¿Qué puede temerse de un mundo tan regular?
Jean Paul Sartre
odavía no lo comprendía. La idea se le antojaba absurda, y quienes la aceptaban inmutables, simples idiotas. La seguridad constituía para él su pilar y las garantías eran las ramas de las que colgaban, madurando, sus planes a futuro. Nada entendía de ese país donde habían más ojos buscando estrellas que estrellas en sí.

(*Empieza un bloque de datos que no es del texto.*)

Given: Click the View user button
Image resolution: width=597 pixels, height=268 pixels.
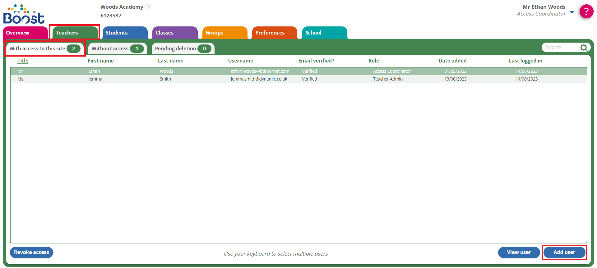Looking at the screenshot, I should coord(519,252).
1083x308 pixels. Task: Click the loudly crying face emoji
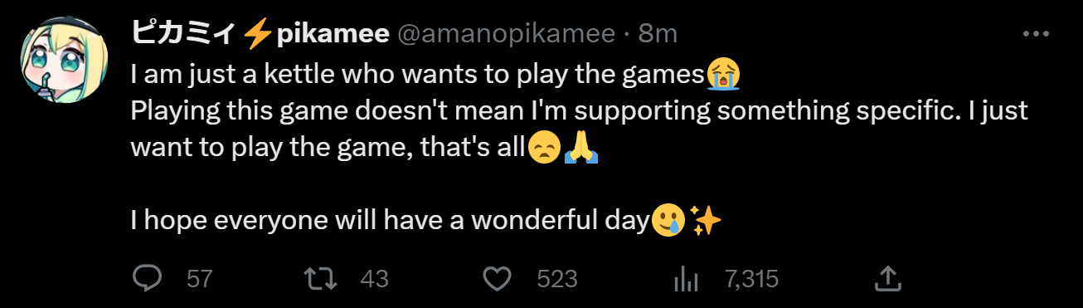[x=723, y=75]
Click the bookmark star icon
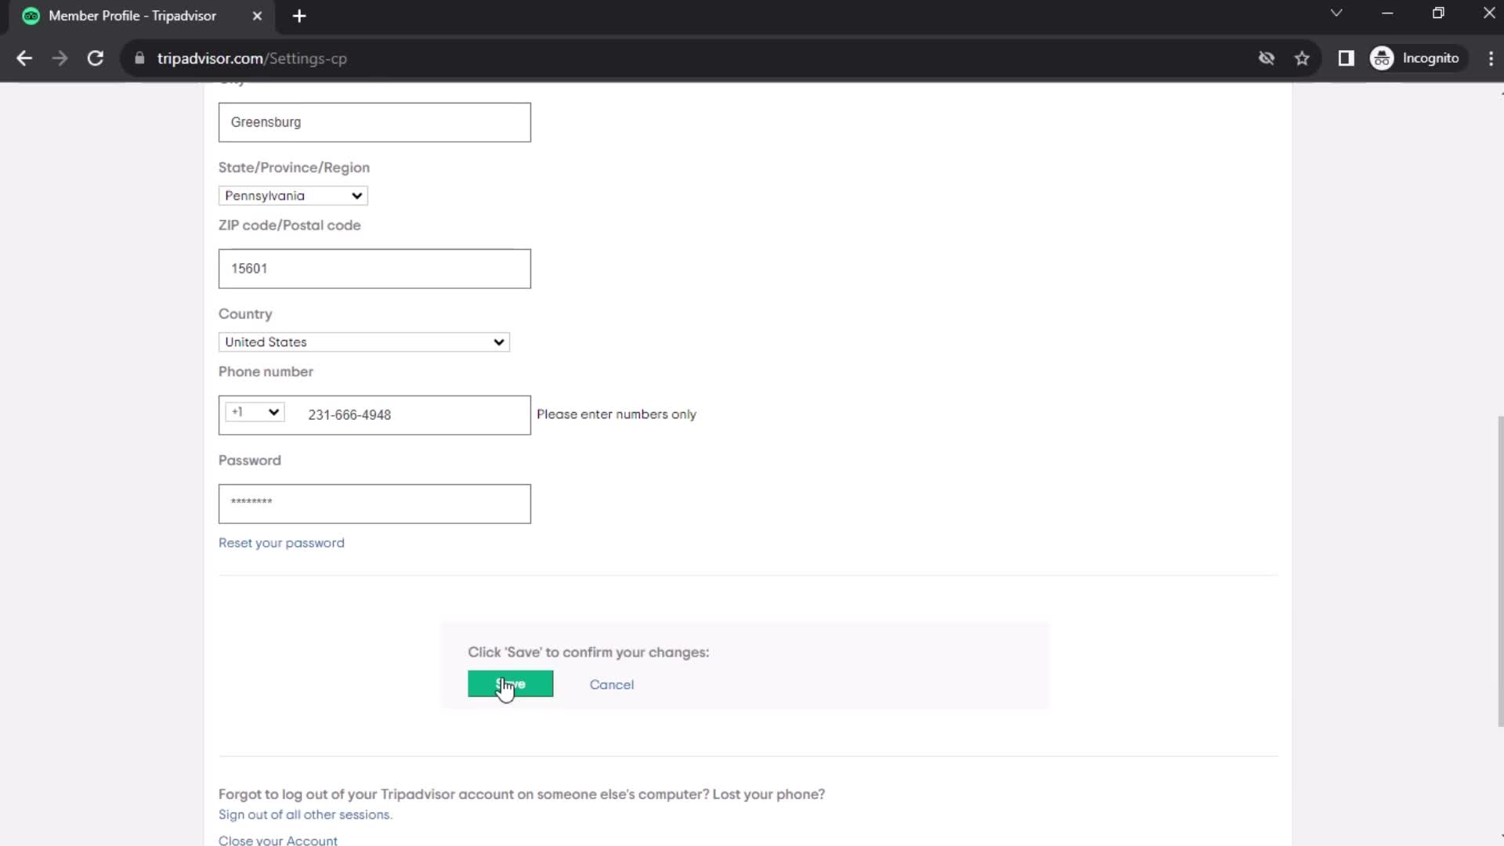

Se había mudado bajo la narcosis de un amor. ¡Qué maravilloso era vivir allí con ella! Pero solo con ella. Ella se fue, y se llevó consigo el encanto. Latía en sí esa llaga que le causaron las lacónicas cuatro palabras de su ya no te quiero. Lo que ocurría era que la luz que ella creía ver en él se opacaba con ese resplandeciente nuevo mundo, como si se superpusiera una vela al sol. Probablemente, de no haberse mudado, hubieran envejecido alegres, creyendo que sus más íntimos deseos se cumplían íntegramente por gracia del otro. Pero las aves, por grande que sea su jaula, sienten los barrotes como cuerdas que los atan y los frustran. Solo en la inmensa libertad vuelan su poesía. El descubrimiento de ese lugar fue, en ese entonces, una rajadura en la malla por la que podían huir. Y huyeron. Recordando esos tiempos primeros no podía evitar el verse como los grupos de teatro itinerantes de antaño -embajadores de la felicidad, alegría trashumante- porque era ese un país donde el tiempo nutría y hacía crecer indefinidamente la entropía reinante.
Era un país nómada. Todo él se movía. Las esquinas de las calles eran bisagras infinitas que alteraban a placer su ángulo. Las columnas eran las patas de marmóreos ciempiés. Siendo así, cada cual elevaba sus sueños en un sitio distinto cada vez. O capaz, si no se había movido, el lugar había sido el mismo siempre, pero habiéndose cambiado de vestido la tierra, ya no podría probarlo. Fue en ese devenir donde perdió a su amada. Después de no poco tiempo de absoluta libertad sintió necesidad de un asidero. La fiesta había terminado para él y la añoranza de su antiguo mundo codificado y normalizado pesaba ya demasiado. Se lo dijo. Esas palabras, pronunciadas tímidamente, se enredaron en los negros cabellos de ella y tiraron en todas direcciones, produciendo un vaivén sin ritmo alguno que sintieron sus pensamientos batiéndose con igual irregularidad. Su silencio fue absoluto, pero una palmada en el hombro tomó prestada la elocuencia de mil palabras. Por días el mutismo fue su idioma. Vivían como hormigas, siempre juntos pero sin decirse palabra. El silencio no era si no el disfraz de la debacle interna que ambos vivían. Debacle que los postraba en una actitud expectante, tensa, ansiosa, evitando ser el que pronunciase las palabras fatídicas. Las citadas cuatro palabras fueron el resultado de esta interacción de fuerzas en la que salió victorioso el hastío. Palabras con aptitud de sortilegio que congelaron las miradas de ambos por un momento. Pero vino la brisa que erosiona las montañas de hojas otoñales y como estas, ella se fue. Él lloró, pero tal vez sus lágrimas nunca llegaron al suelo y son ahora luciérnagas de cristal que brillan en las noches tristes, errantes como deambula ahora él, por las calles de ese país, alzando sus nudillos como increpando al cielo su negligencia en controlar las leyes físicas que rigen esa sección del mundo.